The purpose of this study was to examine the dose response and time course relationships between PUVA (psoralen + UVA) depletion of skin glutathione (GSH) and the induction of inflammation. Dorsal skin fold thickness (DSFT), an index of cutaneous edema, was used as a noninvasive measure of inflammation. Ornithine decarboxylase (ODC) was used as a measure of epidermal damage. Female hairless mice were given 8-methoxypsoralen (8-MOP) (dissolved in corn oil) by gavage at different doses, and 2 h later the mice were irradiated with 5 J/cm2 UVA. At 24 h, DSFT measurements were taken, the mice were killed, and reduced GSH, glutathione disulfide (GSSG), and glutathione-S-transferase were measured in the epidermis and dermis. Epidermal GSH was depleted 0, 11, 45, 87, and 98% from vehicle and/or UVA-treated levels (0.7 mM) after 0.1, 0.5, 5, 25, and 50 mg/kg, respectively. In the dermis GSH decreased from 0.3 mM by 47, 87, and 91% after 5, 25, and 50 mg/kg 8-MOP, respectively.

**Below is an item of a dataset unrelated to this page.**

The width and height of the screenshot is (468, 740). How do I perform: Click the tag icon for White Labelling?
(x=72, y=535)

Increases in DSFT of 20, 141, and 242% were observed after 5, 25, and 50 mg/kg doses, respectively. GSSG accounted for a small portion of total GSH in the skin after PUVA treatment. The maximal decreases in GSH were not observed until 24-48 h after PUVA treatment. PUVA treatment leads to dose-related increases in dermal edema, epidermal ODC, and depletion of GSH levels from both compartments in the skin. The time course of glutathione loss suggests that PUVA may interfere with its resynthesis or utilization from the circulation.

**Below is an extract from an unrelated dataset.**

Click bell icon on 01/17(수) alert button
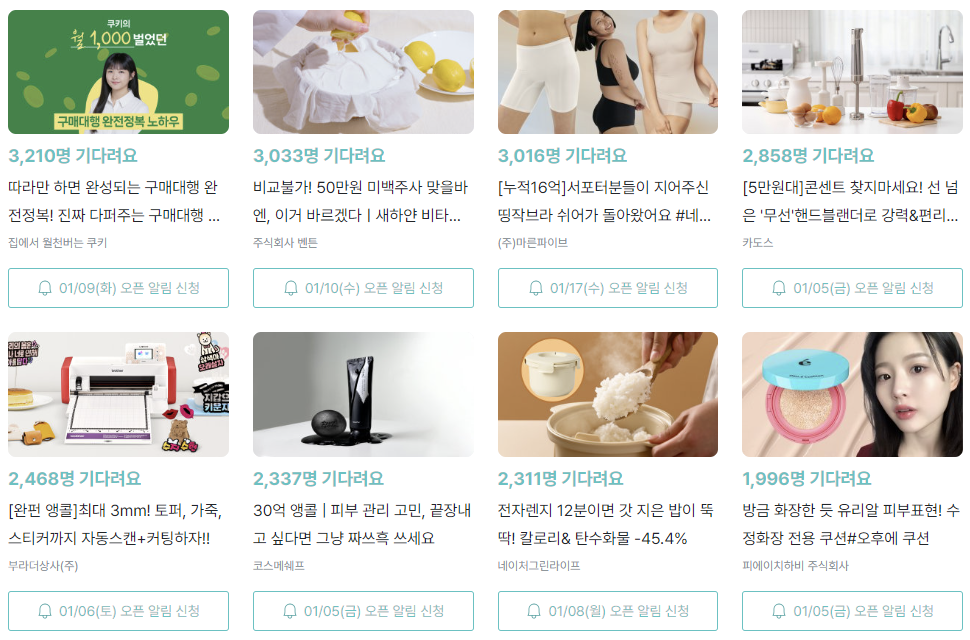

本研究的目的是检测补骨脂素加紫外线A(PUVA)引起的皮肤谷胱甘肽(GSH)消耗与炎症诱导之间的剂量反应和时间进程关系。背部皮肤褶厚度(DSFT)作为皮肤水肿的指标,被用作炎症的非侵入性测量方法。鸟氨酸脱羧酶(ODC)被用作表皮损伤的测量指标。给雌性无毛小鼠经口灌胃不同剂量的8-甲氧基补骨脂素(8-MOP)(溶于玉米油),2小时后用5 J/cm²紫外线A照射小鼠。在24小时时,测量DSFT,处死小鼠,并测量表皮和真皮中的还原型谷胱甘肽、谷胱甘肽二硫化物(GSSG)和谷胱甘肽-S-转移酶。在分别给予0.1、0.5、5、25和50 mg/kg 8-MOP后,表皮GSH相对于赋形剂和/或紫外线A处理水平(0.7 mM)分别减少了0、11、45、87和98%。在真皮中,给予5、25和50 mg/kg 8-MOP后,GSH分别从0.3 mM下降了47%、87%和91%。分别给予5、25和50 mg/kg剂量后,观察到DSFT分别增加了20%、141%和242%。PUVA治疗后,GSSG在皮肤总GSH中占一小部分。直到PUVA治疗后24 - 48小时才观察到GSH的最大降幅。PUVA治疗导致皮肤真皮水肿、表皮ODC以及两个皮肤隔室中GSH水平的消耗呈剂量相关增加。谷胱甘肽损失的时间进程表明,PUVA可能会干扰其从循环中的重新合成或利用。